Some 18 months and a lot of testing later, the first DuraPulp product was born and named Parupu, after the Japanese word for paper, (a culture famed for its innovative use of paper). DuraPulp's first application as a children's chair seemed particularly appropriate since the chair has a life expectancy with heavy use of 3-4 years, after which it is completely biodegradable - when the child outgrows it, simply throw it on the compost.

As well as being biodegradable, Parupu is stackable, inexpensive and lightweight (imagine how easy the vacuuming would be, say its inventors, if you could lift all the furniture with one hand, not to mention the savings on transportation and emission levels if loads were cut by 80%). Nygren's brief was not to include any kind of glue, tape, staples or anything that could compromise its complete recyclability. "I dare you to find a more eco-friendly chair. The pulp used is classified for food substances," he says. "I wouldn't eat it, but you can eat off it. It's completely safe."

"Before this project started, we admitted to ourselves that if we could make a chair from DuraPulp, we could do almost anything. The chair is done. Now it's time for almost anything, the only question is what next - car engines, disaster relief housing, playhouses or pallets?"

 

NEXT PLEASE! Nygren hopes that Parupu will be available commercially by next year (the team is currently talking to various interested parties on taking Parupu to market). In the meantime, there's no rest for the innovative. Nygren, now project manager for Södra's PulpLabs, is already working on his next challenges, FoamPulp and NanoPulp.

Is it possible to make paper which is light as well as insulating against sound, heat and cold? Together with the research institute, SIK, the team at PulpLabs has started investigating what happens if it mixes wet cellulose with starch and then heats the mix to 100°C to create steam. When the steam expands, it creates foam. "Depending on the amount of water you use, the foam becomes soft and flexible or stiff like Styrofoam," explains Nygren. "The question is, what can it stand up to and how can we use it..."

Challenge number three is investigating the potential of nanofibres to find out how strong paper could really be. Nygren explains: "Normal paper consists of whole wood fibres, but by mixing pulp with enzymes, we can break down the wood fibres to their smallest component parts, nanofibers.
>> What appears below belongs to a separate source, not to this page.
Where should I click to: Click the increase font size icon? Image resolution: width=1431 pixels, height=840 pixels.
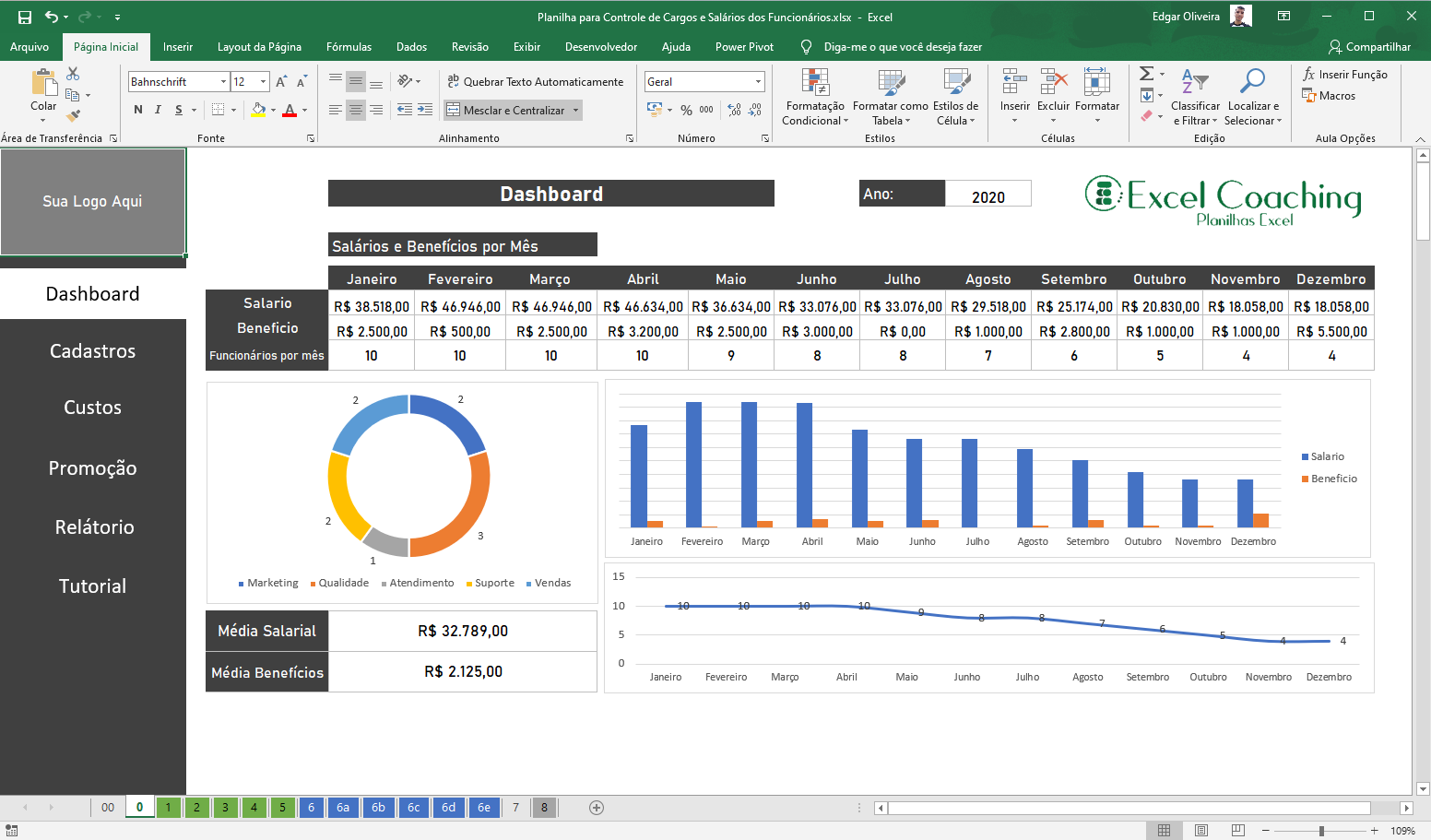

If you mix nanofibers with water, they develop extremely strong bonds to one another. The mix can then be pressed together and dried to produce a completely unique material which Södra has called NanoPulp."
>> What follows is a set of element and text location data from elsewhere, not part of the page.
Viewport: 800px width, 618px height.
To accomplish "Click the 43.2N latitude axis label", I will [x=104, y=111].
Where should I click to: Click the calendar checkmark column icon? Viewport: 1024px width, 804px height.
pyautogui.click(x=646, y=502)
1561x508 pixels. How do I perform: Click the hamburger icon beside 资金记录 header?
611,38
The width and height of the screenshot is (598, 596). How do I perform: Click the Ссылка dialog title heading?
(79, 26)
Nygren is looking to see if researchers' claims that nano pulp is as tough as steel wire can be proved. "We don't want to limit ourselves to an idea for a product at this stage and these are really very early days. We need to see what research we can come up with and then bring other people on board to see how far we can take the ideas that are born in the PulpLabs, so keep watching this space."

 

To find out more about these projects and follow their progress, visit www.sodrapulplabs.com. If you have an idea and it involves using a little more paper in a new way, no matter how far-fetched, Södra Cell would like to hear from you.

 

Ulf Edman, President of Södra Cell International: "Research is traditionally quite closed, but at Södra Pulp Labs we invite participation and hope that as many people as possible will share their thoughts and ideas. In fact, we're convinced the most challenging and difficult projects are best tackled in the company of others. That's why we've always worked with our customers under a philosophy we call ‘Growing Together'".

 

Joakim Nygren. Following the successful launch of the prototype of Parupu in Milan, Joakim Nygren is now Project Manager of Pulp Labs for Södra. "I have no idea where these projects are going to end up. At the moment we don't want to limit ourselves to any thinking inside the box."